# [What is required]
Pick out each line of the data that contains the string "Open", with case taken into account, and copy those lines.

## Begin

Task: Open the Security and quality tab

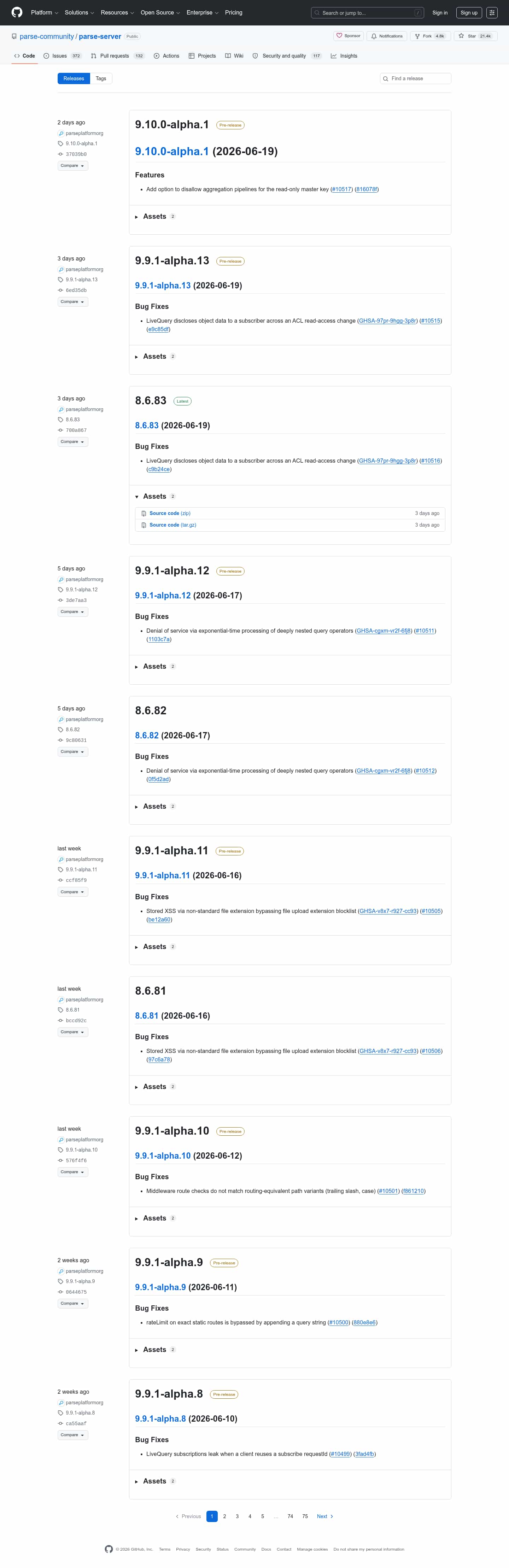Action: [287, 56]
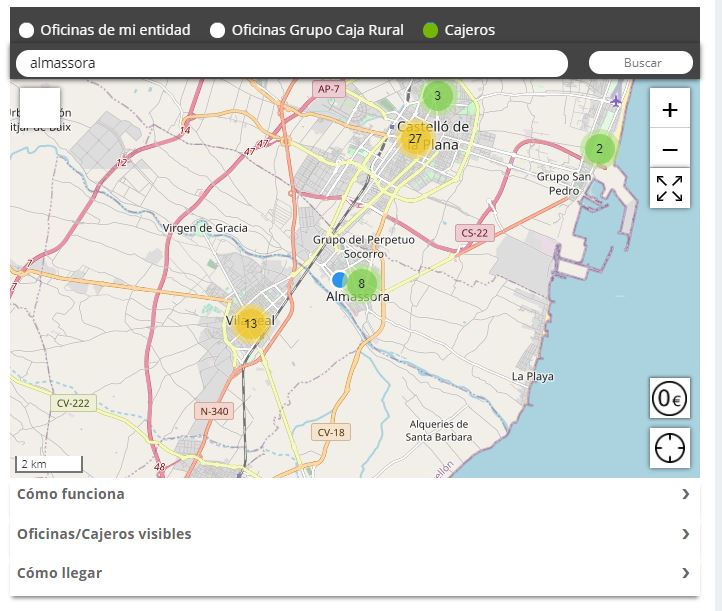Zoom out with the minus button
The height and width of the screenshot is (611, 722).
coord(669,149)
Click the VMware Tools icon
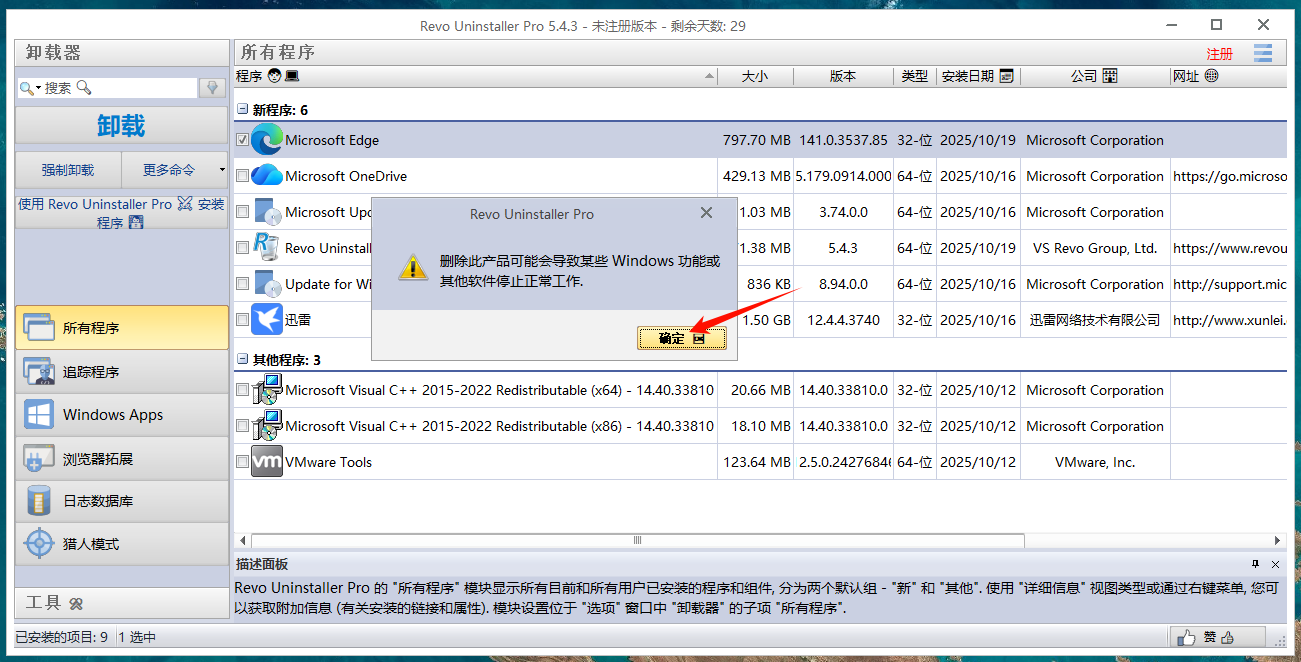The image size is (1301, 662). [x=267, y=462]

## End

# [Response below]
Task: Open the Security and quality tab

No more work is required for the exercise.